[Start of section]
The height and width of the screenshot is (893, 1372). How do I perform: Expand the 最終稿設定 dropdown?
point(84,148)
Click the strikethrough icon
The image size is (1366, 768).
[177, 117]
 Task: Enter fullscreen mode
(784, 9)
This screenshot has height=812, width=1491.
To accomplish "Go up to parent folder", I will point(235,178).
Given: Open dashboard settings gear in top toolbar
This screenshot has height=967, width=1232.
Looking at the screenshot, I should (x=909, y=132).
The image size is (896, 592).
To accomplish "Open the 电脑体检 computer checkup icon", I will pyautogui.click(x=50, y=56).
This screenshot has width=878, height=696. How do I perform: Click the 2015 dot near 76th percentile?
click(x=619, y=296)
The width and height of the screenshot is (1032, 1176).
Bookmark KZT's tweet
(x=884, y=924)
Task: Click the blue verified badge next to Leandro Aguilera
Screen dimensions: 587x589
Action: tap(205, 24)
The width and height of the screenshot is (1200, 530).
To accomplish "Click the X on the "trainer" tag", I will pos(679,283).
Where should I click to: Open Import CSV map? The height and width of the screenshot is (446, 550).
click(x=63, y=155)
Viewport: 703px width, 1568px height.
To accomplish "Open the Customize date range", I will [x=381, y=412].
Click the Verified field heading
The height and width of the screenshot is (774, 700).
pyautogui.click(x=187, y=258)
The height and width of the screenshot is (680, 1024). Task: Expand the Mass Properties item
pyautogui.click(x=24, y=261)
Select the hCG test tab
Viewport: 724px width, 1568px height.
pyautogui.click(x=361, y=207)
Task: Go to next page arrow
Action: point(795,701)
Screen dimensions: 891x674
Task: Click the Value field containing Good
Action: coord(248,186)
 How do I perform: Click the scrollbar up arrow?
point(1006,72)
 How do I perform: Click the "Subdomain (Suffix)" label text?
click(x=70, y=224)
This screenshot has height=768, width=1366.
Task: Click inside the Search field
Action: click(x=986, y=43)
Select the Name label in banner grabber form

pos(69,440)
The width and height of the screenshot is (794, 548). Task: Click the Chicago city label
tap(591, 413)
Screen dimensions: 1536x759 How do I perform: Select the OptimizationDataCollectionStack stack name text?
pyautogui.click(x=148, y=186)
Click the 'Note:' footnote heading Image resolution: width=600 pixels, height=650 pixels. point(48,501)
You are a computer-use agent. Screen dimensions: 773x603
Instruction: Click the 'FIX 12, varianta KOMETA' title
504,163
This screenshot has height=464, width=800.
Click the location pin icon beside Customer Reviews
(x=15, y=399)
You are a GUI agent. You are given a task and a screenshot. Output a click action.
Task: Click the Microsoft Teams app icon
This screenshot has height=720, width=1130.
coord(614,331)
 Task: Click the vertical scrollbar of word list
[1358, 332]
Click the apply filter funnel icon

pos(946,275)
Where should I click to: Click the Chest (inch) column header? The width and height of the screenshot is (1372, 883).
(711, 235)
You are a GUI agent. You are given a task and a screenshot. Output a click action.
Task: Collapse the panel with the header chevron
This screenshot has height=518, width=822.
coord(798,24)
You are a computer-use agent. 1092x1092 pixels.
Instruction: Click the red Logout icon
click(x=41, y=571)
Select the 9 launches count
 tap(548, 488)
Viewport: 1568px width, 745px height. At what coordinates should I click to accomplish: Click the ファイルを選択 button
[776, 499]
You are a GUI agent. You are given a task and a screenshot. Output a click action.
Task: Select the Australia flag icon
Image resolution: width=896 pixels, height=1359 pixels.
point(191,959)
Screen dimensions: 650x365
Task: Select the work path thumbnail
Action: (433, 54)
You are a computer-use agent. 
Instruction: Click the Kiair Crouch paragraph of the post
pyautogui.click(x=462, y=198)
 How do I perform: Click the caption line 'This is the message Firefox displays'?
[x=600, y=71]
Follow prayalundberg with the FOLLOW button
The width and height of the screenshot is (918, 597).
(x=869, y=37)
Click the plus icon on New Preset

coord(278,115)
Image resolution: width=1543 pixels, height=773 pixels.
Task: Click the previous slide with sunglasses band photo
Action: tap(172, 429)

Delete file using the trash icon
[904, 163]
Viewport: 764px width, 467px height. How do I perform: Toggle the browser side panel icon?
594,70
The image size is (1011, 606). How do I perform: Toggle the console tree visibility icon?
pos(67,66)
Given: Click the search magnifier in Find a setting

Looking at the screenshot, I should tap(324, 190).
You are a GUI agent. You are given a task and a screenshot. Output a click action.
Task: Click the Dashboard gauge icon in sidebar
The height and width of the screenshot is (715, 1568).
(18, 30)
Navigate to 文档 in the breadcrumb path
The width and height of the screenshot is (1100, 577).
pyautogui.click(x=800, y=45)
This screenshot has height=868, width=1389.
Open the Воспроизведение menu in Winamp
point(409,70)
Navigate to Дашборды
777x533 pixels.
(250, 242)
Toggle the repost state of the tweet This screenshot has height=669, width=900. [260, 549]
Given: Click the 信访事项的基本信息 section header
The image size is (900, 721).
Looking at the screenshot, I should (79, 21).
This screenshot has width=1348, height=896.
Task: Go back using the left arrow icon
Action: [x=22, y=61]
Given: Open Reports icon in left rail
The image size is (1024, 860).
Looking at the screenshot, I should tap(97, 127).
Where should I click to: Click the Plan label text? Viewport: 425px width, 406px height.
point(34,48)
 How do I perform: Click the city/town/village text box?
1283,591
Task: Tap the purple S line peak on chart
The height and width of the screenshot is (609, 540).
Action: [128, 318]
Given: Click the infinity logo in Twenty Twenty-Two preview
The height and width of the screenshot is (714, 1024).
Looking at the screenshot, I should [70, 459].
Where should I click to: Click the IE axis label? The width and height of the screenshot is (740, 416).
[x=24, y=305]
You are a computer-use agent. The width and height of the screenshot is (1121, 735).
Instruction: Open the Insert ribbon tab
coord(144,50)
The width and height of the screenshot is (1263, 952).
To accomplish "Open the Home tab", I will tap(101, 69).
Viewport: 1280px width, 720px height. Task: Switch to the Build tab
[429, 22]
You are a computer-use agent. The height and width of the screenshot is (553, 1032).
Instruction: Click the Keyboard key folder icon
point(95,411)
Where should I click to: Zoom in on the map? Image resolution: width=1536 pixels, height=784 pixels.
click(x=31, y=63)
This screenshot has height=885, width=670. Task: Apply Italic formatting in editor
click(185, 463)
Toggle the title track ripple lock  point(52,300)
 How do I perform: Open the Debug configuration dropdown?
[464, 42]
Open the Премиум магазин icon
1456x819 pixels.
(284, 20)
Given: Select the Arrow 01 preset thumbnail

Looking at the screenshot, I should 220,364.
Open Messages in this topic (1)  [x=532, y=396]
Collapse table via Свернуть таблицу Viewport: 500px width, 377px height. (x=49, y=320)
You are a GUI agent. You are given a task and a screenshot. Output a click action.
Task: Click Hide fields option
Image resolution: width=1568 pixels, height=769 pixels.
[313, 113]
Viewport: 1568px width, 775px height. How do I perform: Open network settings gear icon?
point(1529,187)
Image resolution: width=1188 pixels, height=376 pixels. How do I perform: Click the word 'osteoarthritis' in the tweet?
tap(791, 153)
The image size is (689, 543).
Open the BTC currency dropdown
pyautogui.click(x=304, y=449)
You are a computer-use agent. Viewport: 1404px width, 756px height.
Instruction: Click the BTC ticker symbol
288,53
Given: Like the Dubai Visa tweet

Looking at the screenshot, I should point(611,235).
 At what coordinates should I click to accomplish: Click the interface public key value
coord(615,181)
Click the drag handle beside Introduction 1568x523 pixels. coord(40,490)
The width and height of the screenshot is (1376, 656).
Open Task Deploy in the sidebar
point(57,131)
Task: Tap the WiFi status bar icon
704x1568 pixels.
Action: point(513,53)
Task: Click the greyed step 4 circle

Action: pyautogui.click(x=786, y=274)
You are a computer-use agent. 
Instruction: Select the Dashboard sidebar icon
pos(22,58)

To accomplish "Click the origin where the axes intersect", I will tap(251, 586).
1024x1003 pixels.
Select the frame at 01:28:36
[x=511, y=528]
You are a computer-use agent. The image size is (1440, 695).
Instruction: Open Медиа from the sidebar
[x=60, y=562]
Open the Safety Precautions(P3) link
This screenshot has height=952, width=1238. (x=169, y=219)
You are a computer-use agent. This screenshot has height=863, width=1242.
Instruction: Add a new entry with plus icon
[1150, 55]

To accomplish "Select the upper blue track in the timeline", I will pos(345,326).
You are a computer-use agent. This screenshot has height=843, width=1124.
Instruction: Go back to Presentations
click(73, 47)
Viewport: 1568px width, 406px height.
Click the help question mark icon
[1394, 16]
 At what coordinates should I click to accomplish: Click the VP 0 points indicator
[End of section]
Your task is to gather all lines from the entries above that hold the word "computer".

To accomplish "Open the 电脑体检 computer checkup icon", I will pyautogui.click(x=50, y=56).
You are a computer-use agent. Screen dimensions: 773x603
You are a computer-use agent. 1092x1092 pixels.
You are a computer-use agent. 
You are a computer-use agent. The width and height of the screenshot is (1121, 735).
You are a computer-use agent. The height and width of the screenshot is (553, 1032).
You are a computer-use agent. Viewport: 1404px width, 756px height.
You are a computer-use agent. 
You are a computer-use agent. The image size is (1440, 695).
You are a computer-use agent. This screenshot has height=863, width=1242.
You are a computer-use agent. This screenshot has height=843, width=1124.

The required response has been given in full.